[WHAT YOU ARE ASKED TO DO] Each entry is to be restated word for word, with nothing omitted.

[EXTRACTED DATA]
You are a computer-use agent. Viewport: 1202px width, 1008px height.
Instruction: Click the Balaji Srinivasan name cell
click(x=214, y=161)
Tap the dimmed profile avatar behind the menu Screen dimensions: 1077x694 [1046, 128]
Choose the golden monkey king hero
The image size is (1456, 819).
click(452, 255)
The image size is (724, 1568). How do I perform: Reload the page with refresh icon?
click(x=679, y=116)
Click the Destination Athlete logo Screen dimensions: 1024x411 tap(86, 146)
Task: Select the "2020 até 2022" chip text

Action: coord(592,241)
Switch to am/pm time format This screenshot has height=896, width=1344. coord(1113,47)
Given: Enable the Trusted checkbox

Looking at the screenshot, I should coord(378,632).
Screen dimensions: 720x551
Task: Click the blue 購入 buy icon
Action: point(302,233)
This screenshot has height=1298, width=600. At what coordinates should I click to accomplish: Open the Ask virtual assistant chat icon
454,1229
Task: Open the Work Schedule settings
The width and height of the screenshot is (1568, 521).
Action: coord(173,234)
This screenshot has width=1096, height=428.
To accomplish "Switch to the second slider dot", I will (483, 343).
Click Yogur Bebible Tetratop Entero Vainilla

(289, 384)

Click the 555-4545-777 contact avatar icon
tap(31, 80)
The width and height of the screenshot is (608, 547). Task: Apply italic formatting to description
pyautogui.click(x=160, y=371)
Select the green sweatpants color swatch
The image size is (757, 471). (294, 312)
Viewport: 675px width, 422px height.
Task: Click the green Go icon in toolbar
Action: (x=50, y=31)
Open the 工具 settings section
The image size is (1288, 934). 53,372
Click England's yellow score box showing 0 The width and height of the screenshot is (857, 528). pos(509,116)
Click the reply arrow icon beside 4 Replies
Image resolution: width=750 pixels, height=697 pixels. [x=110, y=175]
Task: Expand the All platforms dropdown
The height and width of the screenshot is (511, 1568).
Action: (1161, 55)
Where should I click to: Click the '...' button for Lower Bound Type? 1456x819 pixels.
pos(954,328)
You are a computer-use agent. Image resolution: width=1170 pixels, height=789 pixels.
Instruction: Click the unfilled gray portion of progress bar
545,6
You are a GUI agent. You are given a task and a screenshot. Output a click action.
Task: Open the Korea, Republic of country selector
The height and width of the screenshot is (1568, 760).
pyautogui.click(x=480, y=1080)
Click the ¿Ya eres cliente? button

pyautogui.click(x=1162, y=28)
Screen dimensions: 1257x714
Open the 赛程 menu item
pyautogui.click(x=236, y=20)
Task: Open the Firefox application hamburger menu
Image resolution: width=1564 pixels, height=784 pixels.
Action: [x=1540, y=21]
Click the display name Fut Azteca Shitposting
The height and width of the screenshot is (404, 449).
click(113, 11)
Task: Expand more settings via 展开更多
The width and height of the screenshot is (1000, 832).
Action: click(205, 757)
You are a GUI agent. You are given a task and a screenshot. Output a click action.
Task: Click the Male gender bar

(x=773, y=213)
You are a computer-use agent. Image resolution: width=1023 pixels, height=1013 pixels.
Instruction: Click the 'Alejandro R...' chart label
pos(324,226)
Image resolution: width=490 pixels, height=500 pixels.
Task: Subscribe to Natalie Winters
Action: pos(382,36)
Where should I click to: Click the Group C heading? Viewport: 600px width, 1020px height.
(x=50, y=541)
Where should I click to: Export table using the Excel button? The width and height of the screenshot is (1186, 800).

[RESULT FOR THIS TASK]
You are a computer-use agent. Viewport: 1202px width, 1008px height.
Instruction: Click the Balaji Srinivasan name cell
click(x=214, y=161)
Tap the dimmed profile avatar behind the menu Screen dimensions: 1077x694 [1046, 128]
Choose the golden monkey king hero
The image size is (1456, 819).
click(452, 255)
The image size is (724, 1568). How do I perform: Reload the page with refresh icon?
click(x=679, y=116)
Click the Destination Athlete logo Screen dimensions: 1024x411 tap(86, 146)
Task: Select the "2020 até 2022" chip text

Action: coord(592,241)
Switch to am/pm time format This screenshot has height=896, width=1344. coord(1113,47)
Given: Enable the Trusted checkbox

Looking at the screenshot, I should coord(378,632).
Screen dimensions: 720x551
Task: Click the blue 購入 buy icon
Action: point(302,233)
This screenshot has height=1298, width=600. At what coordinates should I click to accomplish: Open the Ask virtual assistant chat icon
454,1229
Task: Open the Work Schedule settings
The width and height of the screenshot is (1568, 521).
Action: coord(173,234)
This screenshot has width=1096, height=428.
To accomplish "Switch to the second slider dot", I will (483, 343).
Click Yogur Bebible Tetratop Entero Vainilla

(289, 384)

Click the 555-4545-777 contact avatar icon
tap(31, 80)
The width and height of the screenshot is (608, 547). Task: Apply italic formatting to description
pyautogui.click(x=160, y=371)
Select the green sweatpants color swatch
The image size is (757, 471). (294, 312)
Viewport: 675px width, 422px height.
Task: Click the green Go icon in toolbar
Action: (x=50, y=31)
Open the 工具 settings section
The image size is (1288, 934). 53,372
Click England's yellow score box showing 0 The width and height of the screenshot is (857, 528). pos(509,116)
Click the reply arrow icon beside 4 Replies
Image resolution: width=750 pixels, height=697 pixels. [x=110, y=175]
Task: Expand the All platforms dropdown
The height and width of the screenshot is (511, 1568).
Action: (1161, 55)
Where should I click to: Click the '...' button for Lower Bound Type? 1456x819 pixels.
pos(954,328)
You are a computer-use agent. Image resolution: width=1170 pixels, height=789 pixels.
Instruction: Click the unfilled gray portion of progress bar
545,6
You are a GUI agent. You are given a task and a screenshot. Output a click action.
Task: Open the Korea, Republic of country selector
The height and width of the screenshot is (1568, 760).
pyautogui.click(x=480, y=1080)
Click the ¿Ya eres cliente? button

pyautogui.click(x=1162, y=28)
Screen dimensions: 1257x714
Open the 赛程 menu item
pyautogui.click(x=236, y=20)
Task: Open the Firefox application hamburger menu
Image resolution: width=1564 pixels, height=784 pixels.
Action: [x=1540, y=21]
Click the display name Fut Azteca Shitposting
The height and width of the screenshot is (404, 449).
click(113, 11)
Task: Expand more settings via 展开更多
The width and height of the screenshot is (1000, 832).
Action: click(205, 757)
You are a GUI agent. You are given a task and a screenshot. Output a click action.
Task: Click the Male gender bar

(x=773, y=213)
You are a computer-use agent. Image resolution: width=1023 pixels, height=1013 pixels.
Instruction: Click the 'Alejandro R...' chart label
pos(324,226)
Image resolution: width=490 pixels, height=500 pixels.
Task: Subscribe to Natalie Winters
Action: pos(382,36)
Where should I click to: Click the Group C heading? Viewport: 600px width, 1020px height.
(x=50, y=541)
Where should I click to: Export table using the Excel button? The width and height of the screenshot is (1186, 800).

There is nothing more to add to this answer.